The thing that keeps pulling me back to this story, this Gospel, and to this messy and frustrating community called Church, is the news that none other than God entered into the mess all the way down to death--a real, human death--and raises that scarred, tortured body into life again, forever marking God's own being with the wounds. If the Christian message were just that God sent Jesus to fix things, but that God in God's own being didn't go through that death and resurrection, I wouldn't be able to be a Christian. It just isn't worth it if God says at some point, "I love you, but there's a length I won't go to for you, and in those instances, I send a substitute." But if the one we call Christ really is the "image of the invisible God," then there are no lengths God will not go to, and there are no boundaries or limits to the reach of God's love. And that, of course, is why the writer of Colossians can say that in the risen Christ, God has reconciled with "all things." No limits. Nothing held back. God goes all in.

Look, I don't mean to disrespect the sects and spin-off groups (I don't think I need to name names here) that talk about Jesus but can't bring themselves to confess with Colossians here that in Christ we have the fullness of God in a human life, but as I look at the mess of this world, the only hope I can see is if God really says there are no limits to how far God will go, how deep into our pain God will dive, or how much God will endure to reconcile with all things. If there are limits we are all doomed, because we are sure to push the boundaries and cross them one day or another.

But if we can dare to trust the vision of Colossians, then God really has put all the chips on the table, as it were, and has risked it all... for all of us. And that is news that will let me work up the nerve to put my feet on the floor another day. That is hope enough, even on days when the shadow of death is lurking painfully close.

Lord God, let us dare to believe it is true, that you have completely taken on our life and our death in Christ, and that there are no limits to the power or reach of your love.

Monday, November 24, 2025

The Music Is Still Playing--November 25, 2025

 


The Music Is Still Playing--November 25, 2025

"[Christ] is the image of the invisible God, the firstborn of all creation, for in him all things in heaven and on earth were created, things visible and invisible, whether thrones or dominions or rulers or powers—all things have been created through him and for him. He himself is before all things, and in him all things hold together." (Colossians 1:15-17)

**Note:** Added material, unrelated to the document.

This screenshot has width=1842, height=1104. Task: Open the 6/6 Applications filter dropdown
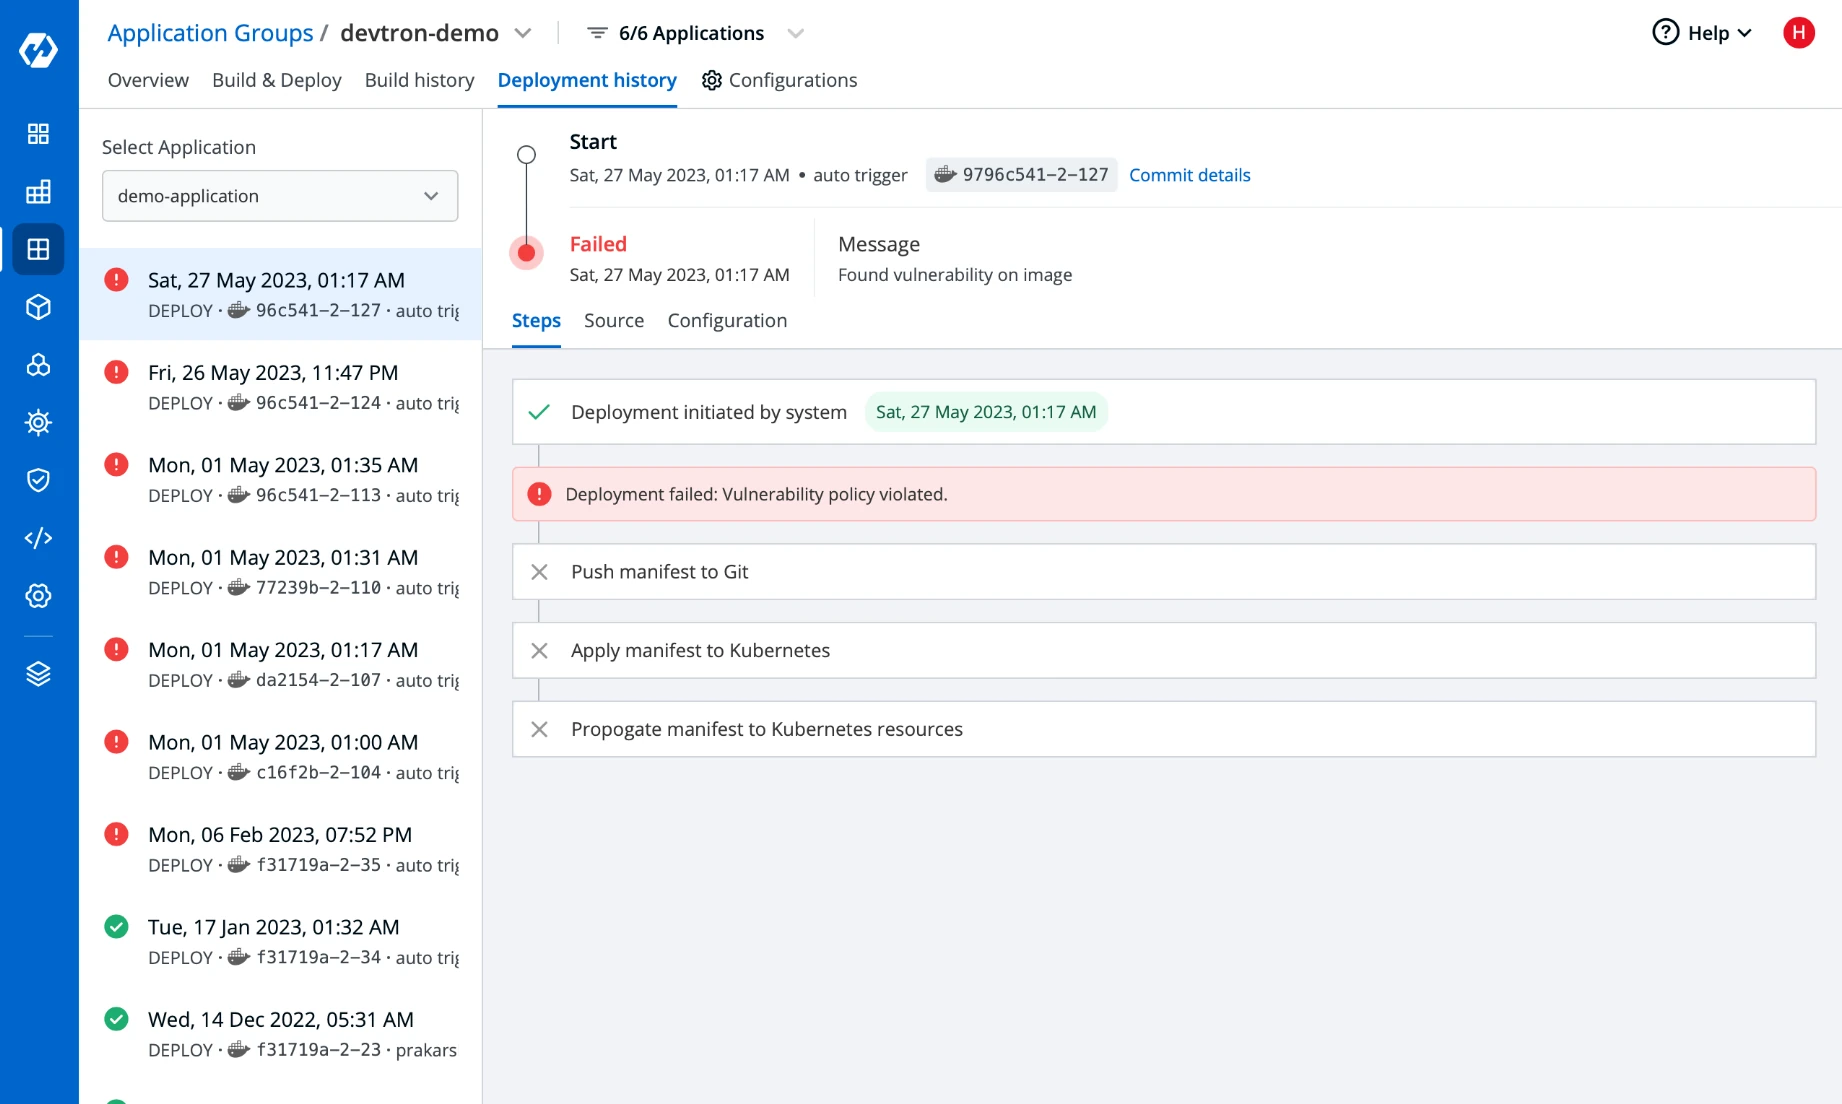pos(795,33)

If you want to make music, you need more than notes on a page.  Even great composers, once they have finished the written score of their great symphonies or operas, don't really have music--not until you, or somebody else, or an orchestra of somebodies, start pulling bows across strings, playing keys on a piano, or blowing air into trumpets, flutes, and clarinets.  And all of those actions take sustained effort.  They require the continued labor of exertion, breath, and motion.  Without those, the music stops, even if the whole score is printed on the page.  In other words, if you want to have music--at least live music, you need more than just a creative mind who first comes up with the melodies and harmonies in the beginning.  You need the ongoing commitment of actual musicians who make the music happen in real time. So long as the band keeps playing, the music continues; when they stop for intermission, the music does, too.

I mention this because I've found it a helpful reminder about our own existence and our ongoing dependence on God--in particular the God we have come to know in Christ Jesus.  We depend on God for our existence, not simply in the sense that God created the universe a long, long time ago and we are a part of that universe, but in the sense that God continues to sustain the universe's existence at every moment.  That is to say, our lives are like music--they need not only the original creative act of writing the notes on paper, but the ongoing action of producing the sounds.  God continues to keep the universe going, at every point of our existence, like a flute player choosing to continue to blow air over the mouthpiece, like a cellist committing to pulling the bow across the string to make a sound, or like a pianist hammering out chords and arpeggios, which would all go silent if the fingers stopped moving.  The letter to the Colossians says the same thing about the entire cosmos, as many of us heard this past Sunday when these verses were read.  In Christ, the writer says, "all things hold together."  That is to say, it is an ongoing action and choice on God's part that the world keeps existing.  If God no longer committed to keeping the world going, it would cease to exist just as surely as the aria ceases when the soprano closes her mouth and stops singing.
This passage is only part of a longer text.